When the chief of the Powhatan tribe (August Schellenberg), his daughter Pocahontas (Q’orianka Kilcher), and their fellow Native Americans spy the stately galleons (‘floating islands’) approaching their virgin shores the vessels must have seemed as alien as spaceships from another planet. The British have come 1600s-style with notions of colonising the New World. There is mutual incomprehension between the white settlers and the ‘naturals’ or ‘naked devils’ as they are nicknamed.

Pocahontas’s tribe take captive the smouldering Captain John Smith (Colin Farrell) and despite major deficiencies in each other’s language, the tribal daughter and sailor spend time together and fall in love, to more incomprehension from the Native Americans and the British. It’s a relationship that’s not to be, and Pocohontas settles for settler John Rolfe (Christian Bale). As Rolfe proposes marriage thunderclaps are heard. This may not go well.

As she becomes increasingly Europeanised a trip to England beckons. She travels to be presented to royalty like some prize specimen eagle. This is as much a new world to her as America is for Smith.

Malick extracts fine performances from Farrell (in long locks and bare chest) and the conflicted Kilcher. In voiceover there’s much philosophising on the nature of land, home, life, love and, well, nature but in the director’s hands it never gets gooey. Excellent back-up is provided from the likes of Christopher Plummer and David Thewlis. But the real star is Malick’s transcendent, immersive vision, abetted by Emmanuel Lubezki’s exquisite cinematography, Jack Fisk’s pitch-perfect production design, and James Horner’s mesmeric score.

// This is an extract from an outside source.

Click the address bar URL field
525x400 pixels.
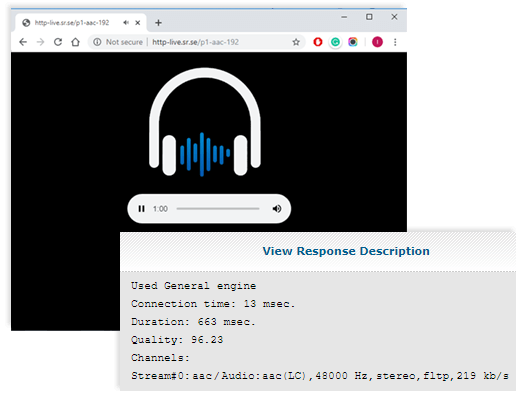(x=196, y=42)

For Malick fans of a nerdish persuasion the boxset contains the First, Extended and Theatrical cuts (150, 172, and 135 minutes respectively). To one degree or another the different versions see Malick’s tendency to let the camera linger in full flower. It’s in contrast to the fast pace and cutting of most modern movies. Although the slow pace takes a bit of getting used to it is highly rewarding.